• Records provided
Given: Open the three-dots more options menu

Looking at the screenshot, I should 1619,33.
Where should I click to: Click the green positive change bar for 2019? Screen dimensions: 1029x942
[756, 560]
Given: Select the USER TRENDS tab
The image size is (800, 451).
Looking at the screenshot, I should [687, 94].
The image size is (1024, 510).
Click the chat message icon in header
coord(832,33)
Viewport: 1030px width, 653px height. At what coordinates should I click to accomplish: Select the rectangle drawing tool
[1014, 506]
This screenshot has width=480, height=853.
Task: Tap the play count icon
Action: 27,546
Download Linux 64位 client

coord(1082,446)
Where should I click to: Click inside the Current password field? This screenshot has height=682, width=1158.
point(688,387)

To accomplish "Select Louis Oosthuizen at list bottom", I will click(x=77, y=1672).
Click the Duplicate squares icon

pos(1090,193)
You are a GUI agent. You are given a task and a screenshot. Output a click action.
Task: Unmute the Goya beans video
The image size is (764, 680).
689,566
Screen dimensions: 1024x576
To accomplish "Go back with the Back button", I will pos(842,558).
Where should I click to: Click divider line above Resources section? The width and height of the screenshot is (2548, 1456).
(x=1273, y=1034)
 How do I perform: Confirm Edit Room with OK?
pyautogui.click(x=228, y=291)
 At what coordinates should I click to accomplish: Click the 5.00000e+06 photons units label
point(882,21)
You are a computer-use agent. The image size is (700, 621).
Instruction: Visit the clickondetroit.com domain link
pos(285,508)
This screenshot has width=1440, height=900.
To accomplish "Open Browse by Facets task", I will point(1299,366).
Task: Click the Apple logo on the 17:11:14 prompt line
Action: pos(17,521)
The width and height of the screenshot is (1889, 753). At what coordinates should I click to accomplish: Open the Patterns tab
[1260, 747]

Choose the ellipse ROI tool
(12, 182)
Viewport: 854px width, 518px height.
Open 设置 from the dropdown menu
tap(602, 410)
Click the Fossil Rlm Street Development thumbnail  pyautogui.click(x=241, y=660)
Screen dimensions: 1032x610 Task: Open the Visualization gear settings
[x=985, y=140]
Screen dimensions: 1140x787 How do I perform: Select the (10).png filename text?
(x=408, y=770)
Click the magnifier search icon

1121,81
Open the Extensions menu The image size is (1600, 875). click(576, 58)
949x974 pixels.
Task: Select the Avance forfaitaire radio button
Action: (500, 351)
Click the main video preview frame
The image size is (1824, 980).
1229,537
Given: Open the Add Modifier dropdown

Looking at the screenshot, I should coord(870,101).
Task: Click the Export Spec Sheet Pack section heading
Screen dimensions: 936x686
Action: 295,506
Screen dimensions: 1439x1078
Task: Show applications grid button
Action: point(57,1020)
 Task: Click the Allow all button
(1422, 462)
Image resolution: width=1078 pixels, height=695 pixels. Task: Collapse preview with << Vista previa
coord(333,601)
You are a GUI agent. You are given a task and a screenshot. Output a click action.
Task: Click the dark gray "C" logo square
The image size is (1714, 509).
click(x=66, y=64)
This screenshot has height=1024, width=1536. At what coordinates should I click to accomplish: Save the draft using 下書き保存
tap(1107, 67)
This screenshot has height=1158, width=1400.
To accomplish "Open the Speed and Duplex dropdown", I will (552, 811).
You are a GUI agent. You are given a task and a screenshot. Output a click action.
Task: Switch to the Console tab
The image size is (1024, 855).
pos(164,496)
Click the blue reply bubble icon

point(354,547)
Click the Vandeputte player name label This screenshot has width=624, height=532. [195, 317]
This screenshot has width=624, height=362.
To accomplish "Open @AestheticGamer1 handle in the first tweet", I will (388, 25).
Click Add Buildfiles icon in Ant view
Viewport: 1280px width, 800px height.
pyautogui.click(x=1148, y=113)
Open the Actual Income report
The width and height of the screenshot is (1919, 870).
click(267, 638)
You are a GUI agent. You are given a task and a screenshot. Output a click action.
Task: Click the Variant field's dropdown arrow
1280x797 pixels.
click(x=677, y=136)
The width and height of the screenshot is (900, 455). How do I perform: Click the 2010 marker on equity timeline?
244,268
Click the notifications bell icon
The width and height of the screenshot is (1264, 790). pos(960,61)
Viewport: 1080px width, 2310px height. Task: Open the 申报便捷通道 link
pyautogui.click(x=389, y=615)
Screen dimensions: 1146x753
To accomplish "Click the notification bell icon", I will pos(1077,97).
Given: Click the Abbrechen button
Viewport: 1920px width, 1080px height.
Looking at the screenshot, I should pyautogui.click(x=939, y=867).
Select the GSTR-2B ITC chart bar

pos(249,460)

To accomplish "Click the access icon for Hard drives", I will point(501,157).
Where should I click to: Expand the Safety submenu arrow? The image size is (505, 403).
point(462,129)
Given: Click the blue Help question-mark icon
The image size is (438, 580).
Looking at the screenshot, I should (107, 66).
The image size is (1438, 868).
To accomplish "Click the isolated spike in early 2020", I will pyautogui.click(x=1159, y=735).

• Prompt
Provide an exact transcript of the lines from the one that holds "The image size is (438, 580)." through the final line of the data above.

• Response area
The image size is (438, 580).
Looking at the screenshot, I should (107, 66).
The image size is (1438, 868).
To accomplish "Click the isolated spike in early 2020", I will pyautogui.click(x=1159, y=735).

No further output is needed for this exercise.